EXERCISE DESCRIPTION:
Return the following from the records below: each line, word for word, starting with the line that contains "Terms of Use (56, 1742)" and going on through the line that contains "Opinii (39, 1392)", with nothing outside that range.

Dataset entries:
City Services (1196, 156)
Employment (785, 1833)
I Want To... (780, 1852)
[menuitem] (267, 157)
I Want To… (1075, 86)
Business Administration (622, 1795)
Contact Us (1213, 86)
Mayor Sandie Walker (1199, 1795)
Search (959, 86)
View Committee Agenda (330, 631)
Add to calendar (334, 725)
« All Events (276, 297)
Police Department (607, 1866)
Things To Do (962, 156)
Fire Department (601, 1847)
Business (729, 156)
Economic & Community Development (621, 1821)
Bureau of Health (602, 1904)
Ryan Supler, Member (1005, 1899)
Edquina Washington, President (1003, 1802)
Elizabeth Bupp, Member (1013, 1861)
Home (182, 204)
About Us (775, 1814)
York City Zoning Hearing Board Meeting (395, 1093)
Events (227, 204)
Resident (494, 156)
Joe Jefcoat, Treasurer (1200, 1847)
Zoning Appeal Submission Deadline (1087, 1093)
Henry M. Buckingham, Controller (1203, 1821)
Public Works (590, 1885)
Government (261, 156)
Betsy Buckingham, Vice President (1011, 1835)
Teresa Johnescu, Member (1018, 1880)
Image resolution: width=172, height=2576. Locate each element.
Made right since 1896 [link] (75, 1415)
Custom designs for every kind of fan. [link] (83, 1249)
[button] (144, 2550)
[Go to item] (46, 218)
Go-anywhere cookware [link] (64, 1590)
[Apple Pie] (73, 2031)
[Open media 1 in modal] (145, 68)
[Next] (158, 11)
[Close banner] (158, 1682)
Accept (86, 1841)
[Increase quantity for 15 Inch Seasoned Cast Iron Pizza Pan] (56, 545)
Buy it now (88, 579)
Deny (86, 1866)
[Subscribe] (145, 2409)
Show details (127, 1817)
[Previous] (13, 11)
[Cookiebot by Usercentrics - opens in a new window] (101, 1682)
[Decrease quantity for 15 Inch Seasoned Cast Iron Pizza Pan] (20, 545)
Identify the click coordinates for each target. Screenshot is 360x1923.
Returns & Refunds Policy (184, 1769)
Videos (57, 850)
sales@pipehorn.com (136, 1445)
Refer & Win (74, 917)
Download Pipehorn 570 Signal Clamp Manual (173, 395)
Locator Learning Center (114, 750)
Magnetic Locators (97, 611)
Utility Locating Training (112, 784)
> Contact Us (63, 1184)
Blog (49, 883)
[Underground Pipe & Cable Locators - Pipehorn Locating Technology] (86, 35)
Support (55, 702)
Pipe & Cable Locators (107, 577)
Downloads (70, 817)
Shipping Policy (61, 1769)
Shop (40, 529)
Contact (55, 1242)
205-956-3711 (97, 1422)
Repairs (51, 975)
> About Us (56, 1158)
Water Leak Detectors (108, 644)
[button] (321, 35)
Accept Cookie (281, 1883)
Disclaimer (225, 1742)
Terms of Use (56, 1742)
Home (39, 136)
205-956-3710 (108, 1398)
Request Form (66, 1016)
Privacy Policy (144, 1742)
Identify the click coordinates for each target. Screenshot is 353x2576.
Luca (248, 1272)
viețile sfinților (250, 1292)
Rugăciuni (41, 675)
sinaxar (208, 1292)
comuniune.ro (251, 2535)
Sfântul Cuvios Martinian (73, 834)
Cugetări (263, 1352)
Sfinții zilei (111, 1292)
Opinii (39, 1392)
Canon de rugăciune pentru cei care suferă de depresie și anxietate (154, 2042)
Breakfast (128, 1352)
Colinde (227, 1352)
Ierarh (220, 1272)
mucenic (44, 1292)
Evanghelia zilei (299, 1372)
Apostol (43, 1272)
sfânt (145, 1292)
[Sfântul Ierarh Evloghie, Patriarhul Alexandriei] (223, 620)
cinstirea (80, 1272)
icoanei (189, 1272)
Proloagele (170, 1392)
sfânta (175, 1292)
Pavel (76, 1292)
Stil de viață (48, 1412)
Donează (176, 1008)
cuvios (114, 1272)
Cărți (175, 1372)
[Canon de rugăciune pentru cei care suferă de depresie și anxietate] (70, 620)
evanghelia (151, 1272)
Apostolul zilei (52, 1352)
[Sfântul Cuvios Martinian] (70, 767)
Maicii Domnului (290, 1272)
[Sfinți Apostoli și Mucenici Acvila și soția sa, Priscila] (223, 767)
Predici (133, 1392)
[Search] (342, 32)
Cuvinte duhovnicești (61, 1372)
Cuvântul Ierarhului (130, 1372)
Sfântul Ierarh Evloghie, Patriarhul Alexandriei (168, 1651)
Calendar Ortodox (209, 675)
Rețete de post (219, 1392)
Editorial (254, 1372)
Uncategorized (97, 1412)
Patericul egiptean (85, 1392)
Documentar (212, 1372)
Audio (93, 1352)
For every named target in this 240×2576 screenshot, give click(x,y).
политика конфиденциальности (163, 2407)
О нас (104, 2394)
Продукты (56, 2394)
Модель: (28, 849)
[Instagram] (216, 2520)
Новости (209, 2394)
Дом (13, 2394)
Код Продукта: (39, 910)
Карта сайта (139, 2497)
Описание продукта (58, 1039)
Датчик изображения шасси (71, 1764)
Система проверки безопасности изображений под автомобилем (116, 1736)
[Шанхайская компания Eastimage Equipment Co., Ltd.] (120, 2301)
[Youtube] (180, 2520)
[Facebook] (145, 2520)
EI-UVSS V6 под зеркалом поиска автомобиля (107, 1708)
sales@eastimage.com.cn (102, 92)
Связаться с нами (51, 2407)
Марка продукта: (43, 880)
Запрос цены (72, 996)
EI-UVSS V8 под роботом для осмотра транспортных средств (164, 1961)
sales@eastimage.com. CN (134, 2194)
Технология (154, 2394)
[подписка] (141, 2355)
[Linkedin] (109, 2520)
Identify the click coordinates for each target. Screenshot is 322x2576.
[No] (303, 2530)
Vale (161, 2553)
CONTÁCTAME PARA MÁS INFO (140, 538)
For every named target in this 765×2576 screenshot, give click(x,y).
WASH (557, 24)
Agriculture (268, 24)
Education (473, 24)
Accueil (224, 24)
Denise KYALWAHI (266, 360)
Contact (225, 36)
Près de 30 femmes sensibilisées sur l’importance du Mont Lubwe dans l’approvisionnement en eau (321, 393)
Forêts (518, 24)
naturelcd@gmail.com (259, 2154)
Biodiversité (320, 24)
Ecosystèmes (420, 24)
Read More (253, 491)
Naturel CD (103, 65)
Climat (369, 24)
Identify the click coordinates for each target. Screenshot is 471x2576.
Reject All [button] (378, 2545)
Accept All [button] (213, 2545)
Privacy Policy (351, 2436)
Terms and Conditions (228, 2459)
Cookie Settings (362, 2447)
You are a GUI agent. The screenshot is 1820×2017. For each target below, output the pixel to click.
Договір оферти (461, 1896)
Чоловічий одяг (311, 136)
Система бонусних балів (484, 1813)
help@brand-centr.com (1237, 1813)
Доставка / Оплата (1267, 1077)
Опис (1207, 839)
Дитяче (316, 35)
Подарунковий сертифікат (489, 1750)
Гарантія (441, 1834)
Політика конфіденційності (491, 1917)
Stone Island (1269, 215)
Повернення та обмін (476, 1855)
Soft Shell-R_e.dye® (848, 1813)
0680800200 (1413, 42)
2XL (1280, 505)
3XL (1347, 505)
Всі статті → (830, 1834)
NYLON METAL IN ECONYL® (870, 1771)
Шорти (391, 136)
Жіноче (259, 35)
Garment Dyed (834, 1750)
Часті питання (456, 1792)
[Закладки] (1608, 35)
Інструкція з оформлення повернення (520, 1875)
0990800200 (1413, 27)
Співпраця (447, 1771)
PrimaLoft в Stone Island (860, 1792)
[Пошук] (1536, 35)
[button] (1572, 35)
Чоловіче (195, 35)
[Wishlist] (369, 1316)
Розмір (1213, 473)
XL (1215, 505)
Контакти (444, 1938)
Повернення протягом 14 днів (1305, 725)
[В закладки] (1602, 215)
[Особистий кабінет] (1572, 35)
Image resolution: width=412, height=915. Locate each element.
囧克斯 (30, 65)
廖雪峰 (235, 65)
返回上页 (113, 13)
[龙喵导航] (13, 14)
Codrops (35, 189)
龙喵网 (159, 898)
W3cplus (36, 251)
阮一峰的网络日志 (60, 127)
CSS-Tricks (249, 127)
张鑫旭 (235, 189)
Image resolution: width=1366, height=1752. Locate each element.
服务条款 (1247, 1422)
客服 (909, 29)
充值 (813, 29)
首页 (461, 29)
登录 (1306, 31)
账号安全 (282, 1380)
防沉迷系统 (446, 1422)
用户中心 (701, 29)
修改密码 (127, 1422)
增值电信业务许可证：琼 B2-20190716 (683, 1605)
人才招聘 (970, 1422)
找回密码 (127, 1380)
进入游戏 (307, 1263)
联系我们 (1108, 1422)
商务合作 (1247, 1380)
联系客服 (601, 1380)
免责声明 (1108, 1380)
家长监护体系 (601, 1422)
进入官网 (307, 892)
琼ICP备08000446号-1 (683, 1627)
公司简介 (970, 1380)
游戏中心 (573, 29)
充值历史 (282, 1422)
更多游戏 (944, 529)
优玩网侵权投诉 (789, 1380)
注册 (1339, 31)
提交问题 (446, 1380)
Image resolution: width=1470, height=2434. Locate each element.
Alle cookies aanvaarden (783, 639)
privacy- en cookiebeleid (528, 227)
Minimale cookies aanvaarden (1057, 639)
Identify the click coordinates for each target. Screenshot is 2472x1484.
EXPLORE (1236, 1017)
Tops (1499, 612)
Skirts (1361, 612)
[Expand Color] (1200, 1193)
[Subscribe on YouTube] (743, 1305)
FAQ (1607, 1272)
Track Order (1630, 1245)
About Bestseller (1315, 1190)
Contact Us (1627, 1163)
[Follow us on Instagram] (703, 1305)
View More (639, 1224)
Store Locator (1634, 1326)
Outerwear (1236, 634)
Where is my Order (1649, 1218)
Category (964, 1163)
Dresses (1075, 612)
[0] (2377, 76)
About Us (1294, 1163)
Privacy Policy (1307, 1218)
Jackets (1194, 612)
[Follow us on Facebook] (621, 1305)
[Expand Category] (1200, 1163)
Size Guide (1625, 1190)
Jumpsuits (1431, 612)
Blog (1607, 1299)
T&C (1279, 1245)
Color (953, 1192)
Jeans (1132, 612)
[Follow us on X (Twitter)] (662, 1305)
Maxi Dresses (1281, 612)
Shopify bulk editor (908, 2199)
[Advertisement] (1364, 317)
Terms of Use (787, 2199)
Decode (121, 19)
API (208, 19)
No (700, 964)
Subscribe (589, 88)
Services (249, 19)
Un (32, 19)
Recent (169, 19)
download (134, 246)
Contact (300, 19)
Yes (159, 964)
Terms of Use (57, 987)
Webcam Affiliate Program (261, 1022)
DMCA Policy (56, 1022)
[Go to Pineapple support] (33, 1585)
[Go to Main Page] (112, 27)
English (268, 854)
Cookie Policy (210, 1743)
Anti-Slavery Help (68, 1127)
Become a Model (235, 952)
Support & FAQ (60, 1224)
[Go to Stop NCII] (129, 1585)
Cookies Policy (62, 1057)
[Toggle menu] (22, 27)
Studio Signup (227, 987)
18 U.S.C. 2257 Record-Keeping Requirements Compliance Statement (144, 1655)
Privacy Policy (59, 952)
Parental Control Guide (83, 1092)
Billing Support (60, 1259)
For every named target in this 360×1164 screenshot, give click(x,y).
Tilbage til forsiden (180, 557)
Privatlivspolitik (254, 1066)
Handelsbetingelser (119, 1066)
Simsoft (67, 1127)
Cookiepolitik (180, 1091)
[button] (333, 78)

TASK ANSWER:
Terms of Use (56, 1742)
Home (39, 136)
205-956-3710 (108, 1398)
Request Form (66, 1016)
Privacy Policy (144, 1742)
Identify the click coordinates for each target. Screenshot is 353x2576.
Luca (248, 1272)
viețile sfinților (250, 1292)
Rugăciuni (41, 675)
sinaxar (208, 1292)
comuniune.ro (251, 2535)
Sfântul Cuvios Martinian (73, 834)
Cugetări (263, 1352)
Sfinții zilei (111, 1292)
Opinii (39, 1392)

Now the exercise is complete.